Realizzare benzina grazie a batteri geneticamente modificati. Lo studio è stato presentato in questi giorni su Nature e porta la firma di alcuni ricercatori coreani guidati dal Dr. Sang Yup Lee dell’Istituto Avanzato di Scienza e Tecnologia “Kaist”. Obiettivo della ricerca la produzione di carburanti alternativi sostenibili.

La benzina da batteri OGM è stata ricavata grazie all’alterazione di un microrganismo specifico, alcuni mesi fa balzato agli “onori delle cronache” per ben altre motivazioni: l’Escherichia Coli.

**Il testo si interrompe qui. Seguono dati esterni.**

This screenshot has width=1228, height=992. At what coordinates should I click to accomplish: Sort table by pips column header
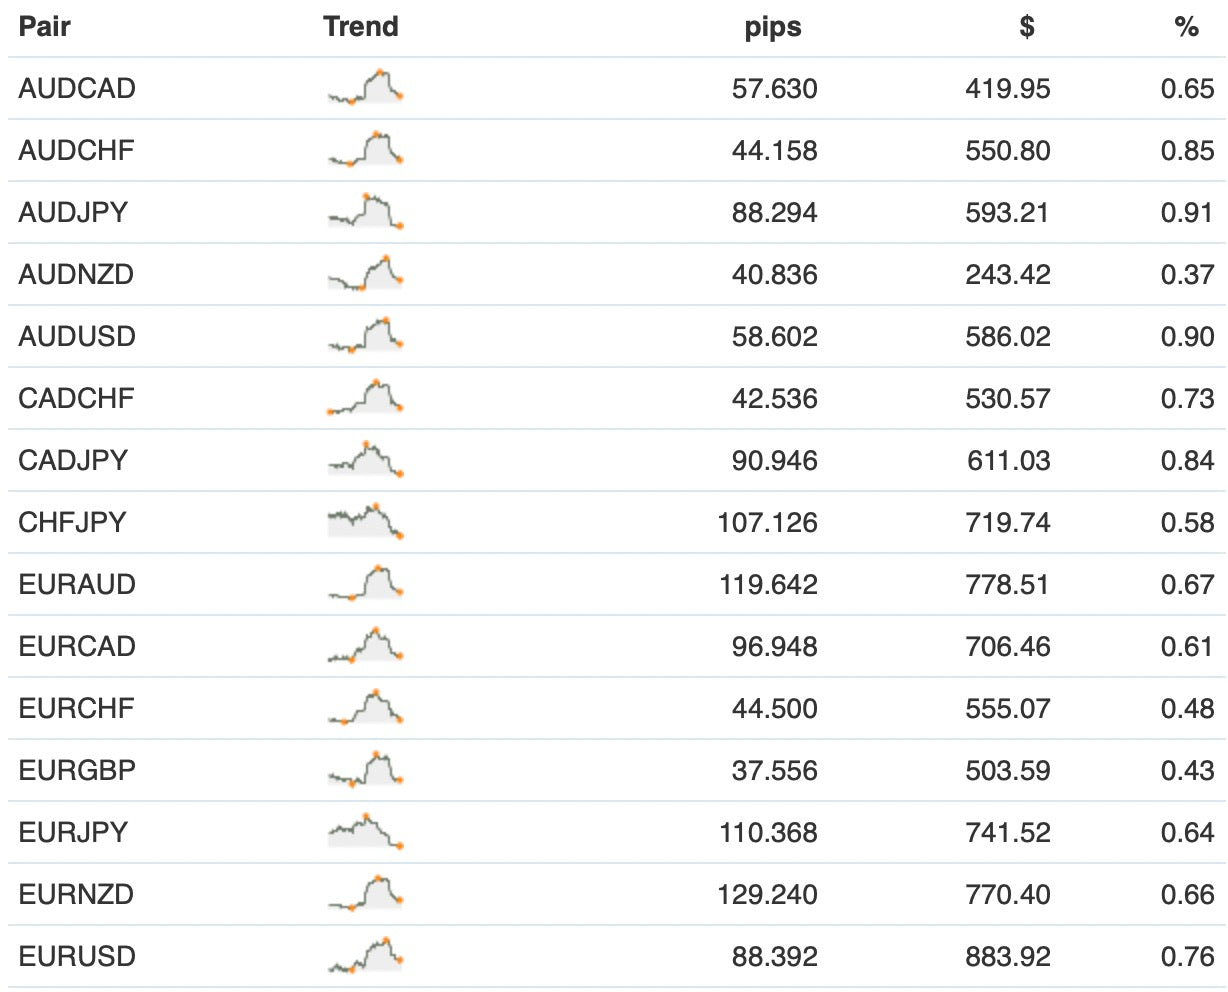point(773,27)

Non si tratta in questo caso di minacce legate alla sua presenza nei bacini idrici o nelle riserve di pesca, ma di un tentativo di piegarne il funzionamento all’alimentazione delle attività umane.

Già in passato si è ottenuta una possibile applicazione come fonte energetica per il batterio, in quel caso “alcani a catena lunga” per la realizzazione di gasolio. La novità dello studio coreano sta nell’essere riuscito a produrre una serie di batteri a metabolismo alterato per realizzare alcani che fossero a “catena corta”, quindi adatti per la produzione di benzina.

Al momento la benzina ricavata dai batteri equivale a circa 0,58 grammi di carburante per litro di brodo di coltura. Un risultato ancora minimo secondo gli stessi ricercatori, ma sufficiente a porre solide basi per l’evoluzione del settore secondo Sang Yup Lee:

Non è una quantità alta, ma è un buon inizio per cominciare a produrre benzina in modo sostenibile per l’ambiente.